American Football Player, die zum Poker wechselten


Auch nach der aktiven Karriere bleiben die Football teilweise noch länger Teil der Sportszene. Dies muss allerdings nicht heißen, dass aus den besten Spielern dann auch automatisch die Coaches der besten Mannschaften werden. Spieler wie Troy Aikman oder Phil Simms begleiten die Liga mittlerweile mit dem Fernsehen und andere kehren dem American Football gleich ganz den Rücken und werden etwas ganz anderes- zum Beispiel Pokerspieler.

Maurice Hawkins

Zugegeben, Maurice Hawkins war nie ein Star im American Football. Er spielte für Alabama A&M in der Division I des College-Footballs und später in Daytona Beach, Florida für die Bethune-Cookman University. Den Sprung zu den Profis schaffte er nie. Stattdessen setzt er sich 2005 als Profi an verschiedene Pokertische und hat dort auch schon etliche Erfolge feiern können, welche ihm Preisgelder in siebenstelliger Höhe einbrachten. Er gilt als sehr aktiver, extrovertierter und energiereicher Spieler, was so einigen Gegnern arg zu schaffen machen kann.

T.J. Cloutier

In der Rose Bowl 1959 spielte mit T.J. Cloutier ein zukünftiger Poker-Professional für die University of California. Das Team aus Berkeley verlor den Final mit 12:38 recht deutlich gegen die Iowa Hawkeyes. Da sich seine Familie seinen College-Besuch allerdings nicht mehr leisten konnte, musste er sein Studium abbrechen und so auch seine Karriere im American Football aufgeben. Nach seinem Militärdienst heuerte Cloutier bei den Toronto Argonauts in der Canadian Football League an und wechselte später innerhalb der Liga zu den Montreal Alouettes. Nach einer Verletzung musste er allerdings seine Football-Karriere auch in Kanada vorzeitig beenden. Später wurde Cloutier professioneller Pokerspieler und gewann bei der World Series of Poker (WSOP) total sechs Bracelets. Seit 2006 ist T.J. Cloutier Mitglied der Poker Hall of Fame.

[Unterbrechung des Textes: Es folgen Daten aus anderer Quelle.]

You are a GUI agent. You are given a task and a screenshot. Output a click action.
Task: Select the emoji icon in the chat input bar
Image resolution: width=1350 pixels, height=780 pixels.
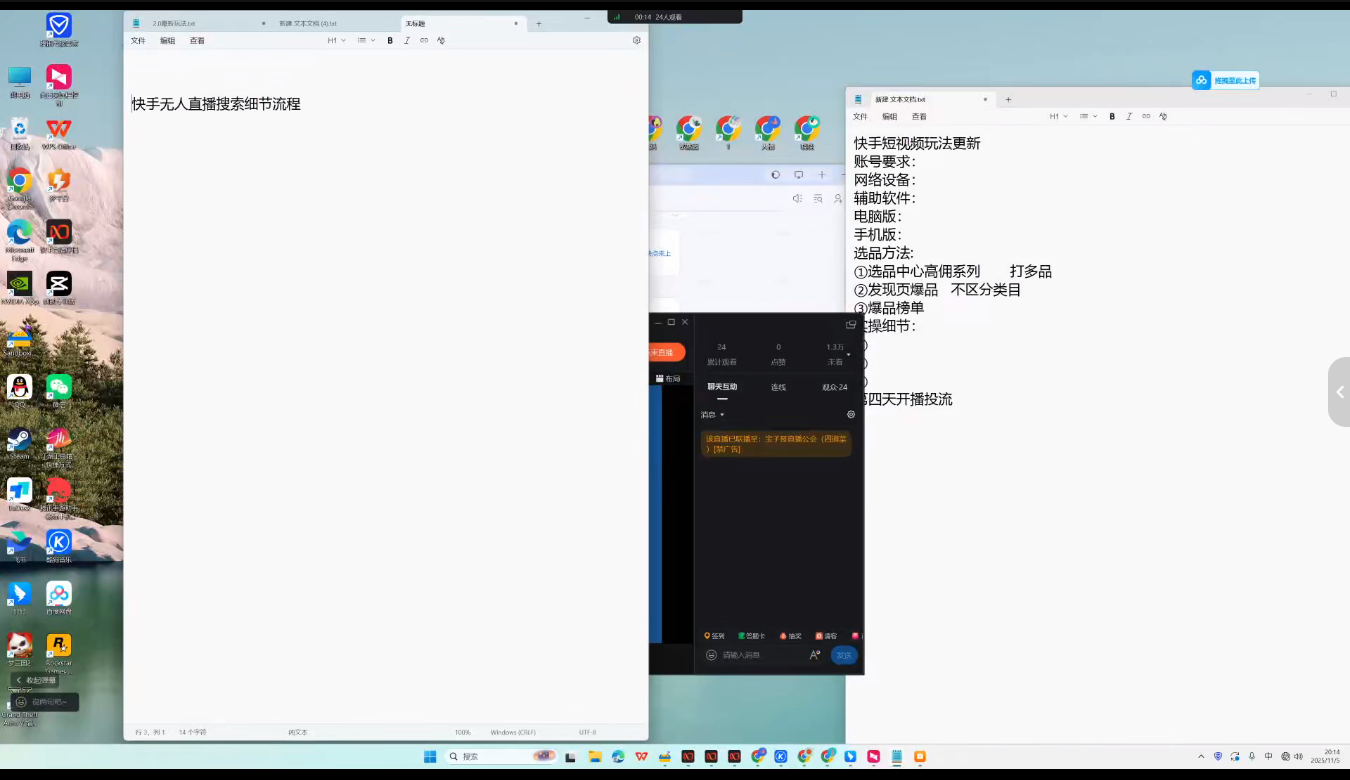pyautogui.click(x=711, y=655)
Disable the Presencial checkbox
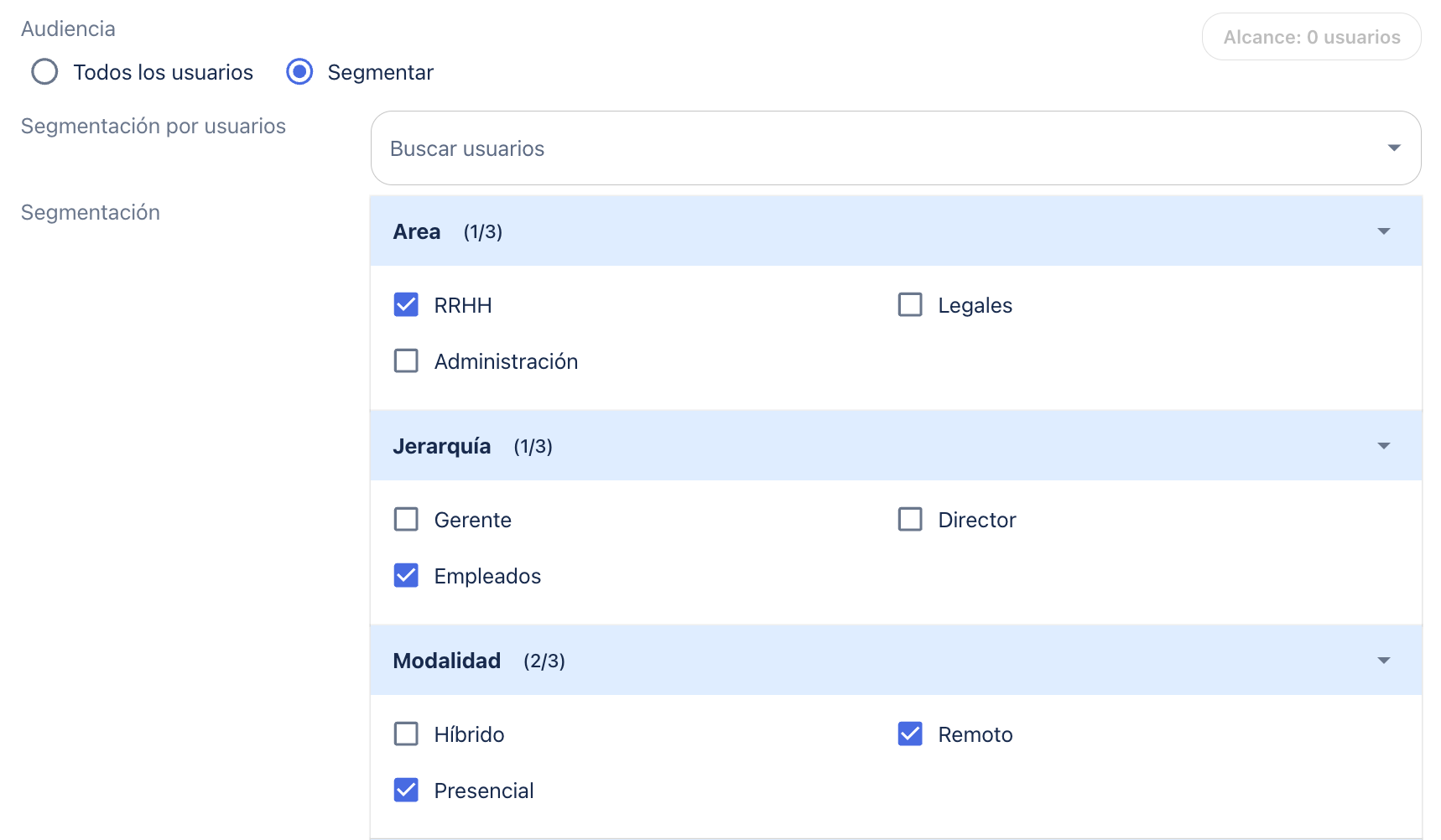Image resolution: width=1441 pixels, height=840 pixels. coord(406,790)
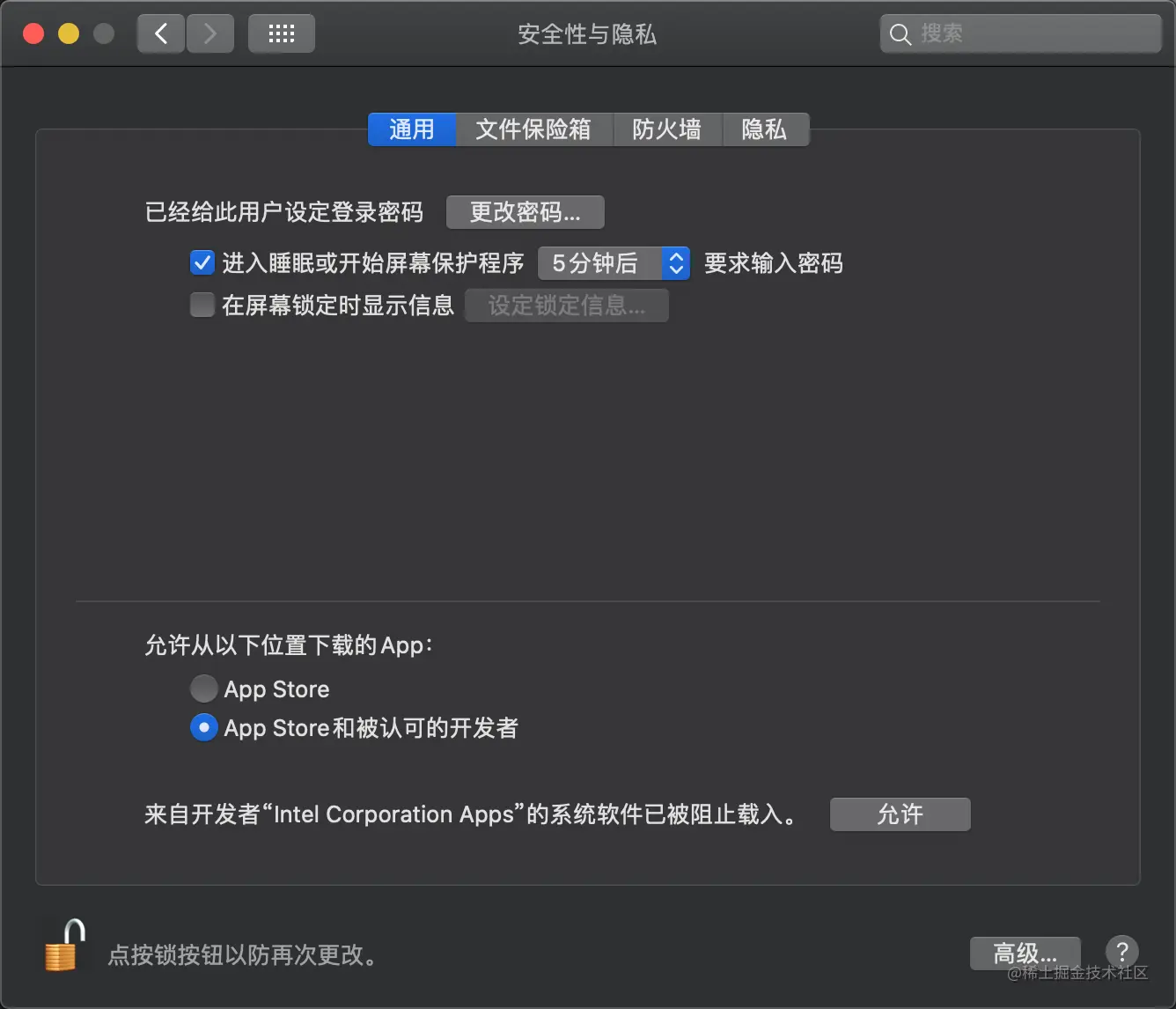Click the 搜索 search input field
Viewport: 1176px width, 1009px height.
tap(1021, 34)
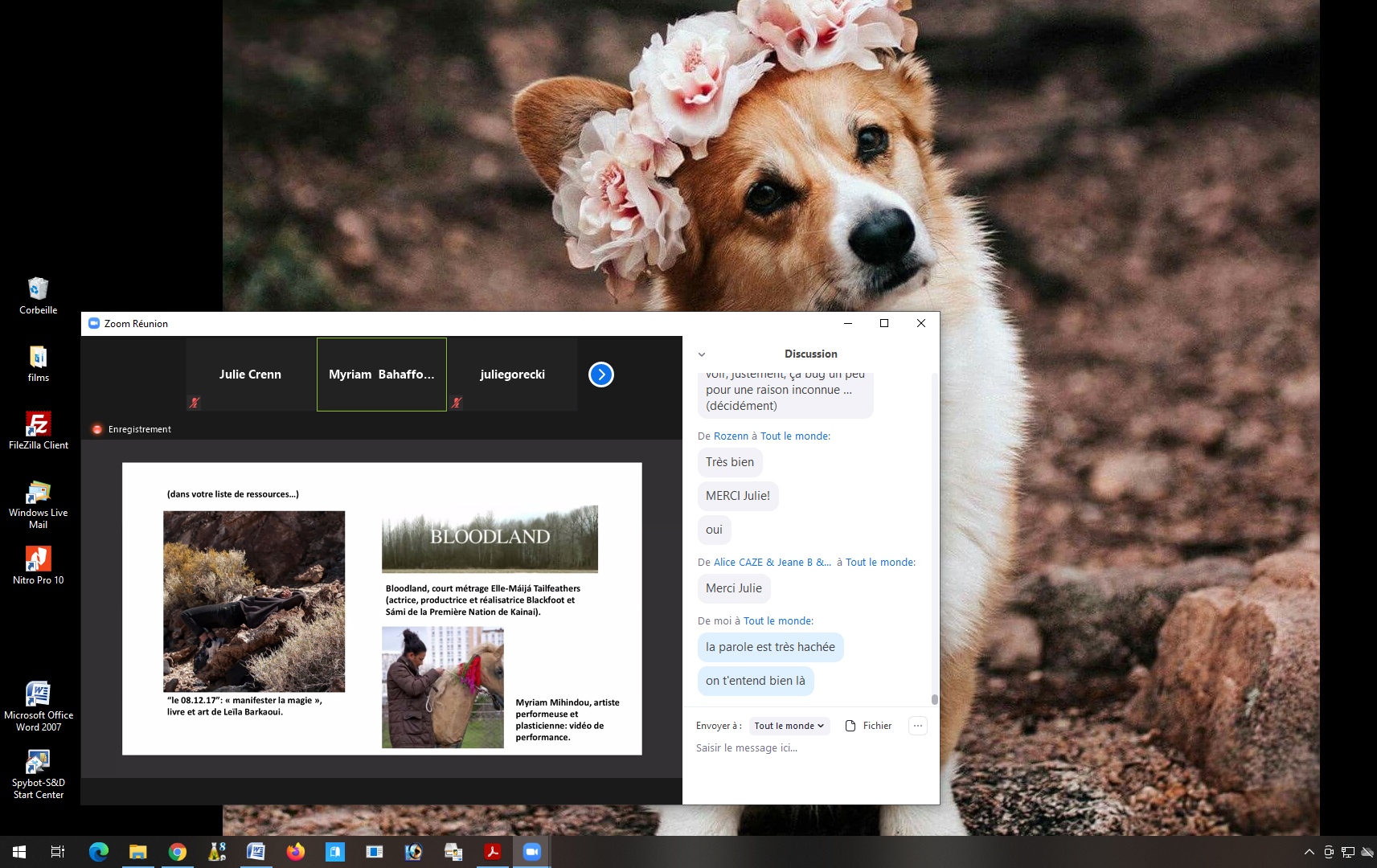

Selbst im gesetzten Alter von 77 Jahren spielt Cloutier immer noch bei Pokerturnieren mit. Er hat in seiner Poker-Karriere über 10 Millionen Dollar an Preisgeldern erspielt. Davon stammen fast fünf Millionen Dollar von Turnieren der WSOP.

Andere Fußballer

Auch in Europa haben sich schon ehemalige als auch aktive Fußballer als Pokerspieler versucht. Die spanischen und italienischen Weltmeister Gerard Piqué und Gianluigi Buffon haben beide schon das Glück und ihre Gegner am Pokertisch herausgefordert. Piqué war an einem Main Event der World Series of Poker vertreten, während Buffon eine Weile als Onlinespieler aktiv war. Buffon begann regelmäßig Poker zu spielen, nachdem er an einem Turnier für wohltätige Zwecke mitgemacht hatte. Heute ist er ein Markenbotschafter für PokerStars. Ein weiterer Weltmeister, der sich am Pokertisch versucht hat, ist der Brasilianer Ronaldo. Da er kaum erwähnenswerte Erfolge verzeichnen konnte, wird vermutet, dass es ihm dabei mehr um die Aufmerksamkeit als um das Pokerspiel ging.